(Passage shown):
VLVL 24fps and "the Movement"

davemarc davemarc at panix.com
Wed Jan 14 23:50:53 CST 2004


From: jbor <jbor at bigpond.com>
Subject: Re: VLVL 24fps and "the Movement"


> I think that Pynchon satirises the American Labour movements (Jess and
Eula,
> Sasha and Frenesi), as much as he satirises everything else in the novel,
> and that he emphasises the failures and sellouts they accrued.

I think that, in Vineland, Pynchon establishes a tragic motif of how the US
government used anti-labor, anti-Communist, and anti-drug hysteria to
advance nondemocratic agenda. Pynchon shows how government agents use their
power to exploit weaknesses in popular movements, undermining them by
deliberating creating "failures and sellouts" in their ranks. There's an
element of satire throughout Vineland, but this motif prevails (in
accordance with Pynchon's belief that power is a sworn enemy of writers).
Everyone's a caricature, but the caricature of Brock is that of a
manipulative, powerful predator. Recall that in 1984, Orwell (through his
predator O'Brien) is in a position to toy with Winston and Julia, getting
them to pledge to do all kinds of despicable harm. Yet it's O'Brien who,
like Brock, is the actual agent of despicable harm, the government agent who
succeeds in entrapping and victimizing Winston and Julia like Brock entraps
and victimizes his victims.

(Given data):
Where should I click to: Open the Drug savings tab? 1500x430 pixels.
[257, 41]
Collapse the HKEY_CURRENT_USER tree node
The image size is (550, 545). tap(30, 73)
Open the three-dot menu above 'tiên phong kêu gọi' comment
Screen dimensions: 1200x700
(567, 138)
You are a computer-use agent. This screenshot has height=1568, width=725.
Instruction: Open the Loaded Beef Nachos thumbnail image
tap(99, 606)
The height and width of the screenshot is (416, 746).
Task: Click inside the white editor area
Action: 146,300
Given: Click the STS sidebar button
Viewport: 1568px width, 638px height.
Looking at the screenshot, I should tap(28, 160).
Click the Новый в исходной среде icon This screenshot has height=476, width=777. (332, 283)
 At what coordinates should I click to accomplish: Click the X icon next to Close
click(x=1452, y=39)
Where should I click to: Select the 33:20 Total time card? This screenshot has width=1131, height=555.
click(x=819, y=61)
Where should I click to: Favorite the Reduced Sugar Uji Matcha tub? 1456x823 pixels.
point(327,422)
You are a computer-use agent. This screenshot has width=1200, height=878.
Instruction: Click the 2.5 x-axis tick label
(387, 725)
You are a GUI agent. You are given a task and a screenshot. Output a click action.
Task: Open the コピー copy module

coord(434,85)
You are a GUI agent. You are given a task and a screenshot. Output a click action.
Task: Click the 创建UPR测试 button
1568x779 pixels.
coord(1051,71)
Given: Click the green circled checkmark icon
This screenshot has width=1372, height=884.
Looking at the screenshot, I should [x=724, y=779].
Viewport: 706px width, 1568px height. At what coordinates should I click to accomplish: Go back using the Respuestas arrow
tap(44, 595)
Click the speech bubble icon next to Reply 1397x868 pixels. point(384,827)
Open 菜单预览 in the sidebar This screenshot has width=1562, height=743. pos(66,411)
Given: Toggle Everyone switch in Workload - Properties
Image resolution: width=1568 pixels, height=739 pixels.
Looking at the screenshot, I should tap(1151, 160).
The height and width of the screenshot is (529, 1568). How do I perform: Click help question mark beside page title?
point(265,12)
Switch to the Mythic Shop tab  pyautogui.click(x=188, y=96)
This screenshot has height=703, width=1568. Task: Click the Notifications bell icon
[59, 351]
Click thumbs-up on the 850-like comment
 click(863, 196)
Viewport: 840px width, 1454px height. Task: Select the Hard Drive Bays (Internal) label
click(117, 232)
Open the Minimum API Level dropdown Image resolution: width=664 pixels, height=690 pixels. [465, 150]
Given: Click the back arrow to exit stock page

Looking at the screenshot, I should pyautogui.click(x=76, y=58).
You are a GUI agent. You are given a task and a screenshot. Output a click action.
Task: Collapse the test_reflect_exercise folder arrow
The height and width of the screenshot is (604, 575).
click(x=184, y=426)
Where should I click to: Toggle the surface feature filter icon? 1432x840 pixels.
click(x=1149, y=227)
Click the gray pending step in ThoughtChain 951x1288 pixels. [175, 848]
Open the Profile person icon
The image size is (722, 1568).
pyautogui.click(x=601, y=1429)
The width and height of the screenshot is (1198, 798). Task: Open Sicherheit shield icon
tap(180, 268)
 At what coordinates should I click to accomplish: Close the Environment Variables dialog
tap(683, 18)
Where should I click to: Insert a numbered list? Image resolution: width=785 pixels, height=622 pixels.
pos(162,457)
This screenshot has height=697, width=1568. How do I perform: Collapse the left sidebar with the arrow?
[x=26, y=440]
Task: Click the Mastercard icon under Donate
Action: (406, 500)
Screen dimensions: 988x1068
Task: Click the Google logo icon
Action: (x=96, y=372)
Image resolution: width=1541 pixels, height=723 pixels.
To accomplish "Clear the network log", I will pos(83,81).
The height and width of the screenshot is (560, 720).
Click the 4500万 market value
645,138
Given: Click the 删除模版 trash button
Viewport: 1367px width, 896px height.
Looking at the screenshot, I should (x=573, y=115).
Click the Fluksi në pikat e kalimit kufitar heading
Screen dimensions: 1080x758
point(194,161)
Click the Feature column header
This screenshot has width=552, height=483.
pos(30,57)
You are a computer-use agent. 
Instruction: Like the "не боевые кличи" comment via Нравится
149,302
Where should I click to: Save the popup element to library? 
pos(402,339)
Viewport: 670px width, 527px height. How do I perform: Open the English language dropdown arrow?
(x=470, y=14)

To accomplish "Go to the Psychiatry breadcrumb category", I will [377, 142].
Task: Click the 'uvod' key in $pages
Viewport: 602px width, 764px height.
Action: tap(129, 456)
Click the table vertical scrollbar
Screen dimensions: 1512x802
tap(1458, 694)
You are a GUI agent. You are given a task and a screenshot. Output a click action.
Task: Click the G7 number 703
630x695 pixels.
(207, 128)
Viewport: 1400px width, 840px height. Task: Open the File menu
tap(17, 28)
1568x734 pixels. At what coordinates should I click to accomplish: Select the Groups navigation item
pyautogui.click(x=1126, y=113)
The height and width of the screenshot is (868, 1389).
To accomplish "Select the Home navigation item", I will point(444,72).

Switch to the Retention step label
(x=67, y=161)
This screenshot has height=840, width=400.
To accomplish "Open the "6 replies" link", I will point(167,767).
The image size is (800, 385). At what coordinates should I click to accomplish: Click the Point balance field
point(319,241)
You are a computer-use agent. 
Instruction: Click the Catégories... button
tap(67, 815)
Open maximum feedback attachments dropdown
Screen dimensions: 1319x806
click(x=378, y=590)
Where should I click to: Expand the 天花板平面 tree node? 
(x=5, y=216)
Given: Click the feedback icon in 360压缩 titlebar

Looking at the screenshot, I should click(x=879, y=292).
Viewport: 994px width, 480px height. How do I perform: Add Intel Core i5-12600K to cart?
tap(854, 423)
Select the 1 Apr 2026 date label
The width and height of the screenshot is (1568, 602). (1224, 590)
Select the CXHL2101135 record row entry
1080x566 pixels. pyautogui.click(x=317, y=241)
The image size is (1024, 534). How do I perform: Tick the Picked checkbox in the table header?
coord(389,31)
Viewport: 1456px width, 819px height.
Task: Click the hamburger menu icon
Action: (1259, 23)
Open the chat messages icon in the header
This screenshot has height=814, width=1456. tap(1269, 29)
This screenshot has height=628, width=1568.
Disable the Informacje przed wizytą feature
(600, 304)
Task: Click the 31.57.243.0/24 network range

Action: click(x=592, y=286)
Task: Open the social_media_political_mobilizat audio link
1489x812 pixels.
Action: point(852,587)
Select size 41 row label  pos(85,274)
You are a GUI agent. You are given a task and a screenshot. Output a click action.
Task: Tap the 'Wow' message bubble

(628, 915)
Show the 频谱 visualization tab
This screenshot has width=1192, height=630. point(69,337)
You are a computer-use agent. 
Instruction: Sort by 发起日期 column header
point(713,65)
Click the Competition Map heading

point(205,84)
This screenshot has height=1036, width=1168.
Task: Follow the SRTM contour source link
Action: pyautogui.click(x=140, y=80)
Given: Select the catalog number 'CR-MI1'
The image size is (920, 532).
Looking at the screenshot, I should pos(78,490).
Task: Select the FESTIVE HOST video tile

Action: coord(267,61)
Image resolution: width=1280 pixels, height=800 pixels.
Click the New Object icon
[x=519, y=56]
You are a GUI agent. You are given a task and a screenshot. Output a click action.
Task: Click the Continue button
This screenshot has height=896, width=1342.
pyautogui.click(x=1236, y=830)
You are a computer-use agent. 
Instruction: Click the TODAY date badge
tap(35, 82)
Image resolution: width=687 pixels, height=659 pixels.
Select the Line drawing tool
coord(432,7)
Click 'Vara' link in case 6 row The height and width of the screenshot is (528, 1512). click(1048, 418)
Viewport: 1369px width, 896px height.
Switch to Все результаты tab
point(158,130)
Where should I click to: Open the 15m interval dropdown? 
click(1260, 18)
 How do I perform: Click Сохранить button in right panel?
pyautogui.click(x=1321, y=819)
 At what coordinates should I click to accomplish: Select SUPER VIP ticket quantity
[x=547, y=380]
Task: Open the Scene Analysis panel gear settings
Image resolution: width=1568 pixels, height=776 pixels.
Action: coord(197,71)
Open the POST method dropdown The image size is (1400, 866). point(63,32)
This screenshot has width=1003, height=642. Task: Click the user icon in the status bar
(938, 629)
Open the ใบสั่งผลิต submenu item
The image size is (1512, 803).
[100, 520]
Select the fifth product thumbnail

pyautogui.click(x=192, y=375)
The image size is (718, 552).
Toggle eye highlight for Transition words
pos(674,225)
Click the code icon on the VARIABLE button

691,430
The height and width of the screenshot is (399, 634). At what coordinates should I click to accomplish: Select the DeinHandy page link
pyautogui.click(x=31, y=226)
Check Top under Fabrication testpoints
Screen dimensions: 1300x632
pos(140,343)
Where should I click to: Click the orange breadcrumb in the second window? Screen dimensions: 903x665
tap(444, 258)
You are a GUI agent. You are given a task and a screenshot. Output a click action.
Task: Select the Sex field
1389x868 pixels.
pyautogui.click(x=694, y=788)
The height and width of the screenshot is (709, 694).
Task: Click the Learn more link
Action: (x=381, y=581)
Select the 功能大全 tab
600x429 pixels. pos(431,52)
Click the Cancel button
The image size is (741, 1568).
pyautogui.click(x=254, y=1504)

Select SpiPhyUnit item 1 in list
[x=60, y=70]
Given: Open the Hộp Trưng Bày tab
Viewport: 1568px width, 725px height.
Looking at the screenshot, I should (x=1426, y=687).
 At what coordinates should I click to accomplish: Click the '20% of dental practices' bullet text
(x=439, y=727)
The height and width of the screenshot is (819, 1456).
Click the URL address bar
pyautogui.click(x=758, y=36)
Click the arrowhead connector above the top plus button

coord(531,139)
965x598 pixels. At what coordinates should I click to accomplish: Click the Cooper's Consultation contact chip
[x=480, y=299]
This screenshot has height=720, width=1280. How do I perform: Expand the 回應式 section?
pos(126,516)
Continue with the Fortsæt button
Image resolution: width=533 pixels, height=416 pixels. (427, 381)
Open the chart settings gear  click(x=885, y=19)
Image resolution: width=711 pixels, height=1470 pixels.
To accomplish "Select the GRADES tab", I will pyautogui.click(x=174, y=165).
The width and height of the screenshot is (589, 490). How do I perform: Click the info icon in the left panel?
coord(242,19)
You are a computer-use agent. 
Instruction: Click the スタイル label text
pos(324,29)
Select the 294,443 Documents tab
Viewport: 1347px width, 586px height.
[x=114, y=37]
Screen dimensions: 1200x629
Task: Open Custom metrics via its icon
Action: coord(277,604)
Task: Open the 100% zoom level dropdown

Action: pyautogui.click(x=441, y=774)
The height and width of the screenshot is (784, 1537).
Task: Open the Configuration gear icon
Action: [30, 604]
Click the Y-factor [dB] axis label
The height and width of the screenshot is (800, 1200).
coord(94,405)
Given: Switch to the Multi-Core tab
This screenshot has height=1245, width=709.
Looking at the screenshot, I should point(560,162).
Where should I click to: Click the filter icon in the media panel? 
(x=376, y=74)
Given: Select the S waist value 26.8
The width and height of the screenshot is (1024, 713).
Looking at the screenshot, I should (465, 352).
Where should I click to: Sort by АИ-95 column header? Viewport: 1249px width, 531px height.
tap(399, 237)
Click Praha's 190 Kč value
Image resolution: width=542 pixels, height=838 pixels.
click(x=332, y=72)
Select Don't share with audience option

(Aim): Revise the Vineland post, starting at "Everyone's a caricature, but" and ending at "victimizes his victims.", so that "grievous harm" takes the place of "despicable harm". None of the entries is needed for this work.

(Final result):
Everyone's a caricature, but the caricature of Brock is that of a
manipulative, powerful predator. Recall that in 1984, Orwell (through his
predator O'Brien) is in a position to toy with Winston and Julia, getting
them to pledge to do all kinds of grievous harm. Yet it's O'Brien who,
like Brock, is the actual agent of grievous harm, the government agent who
succeeds in entrapping and victimizing Winston and Julia like Brock entraps
and victimizes his victims.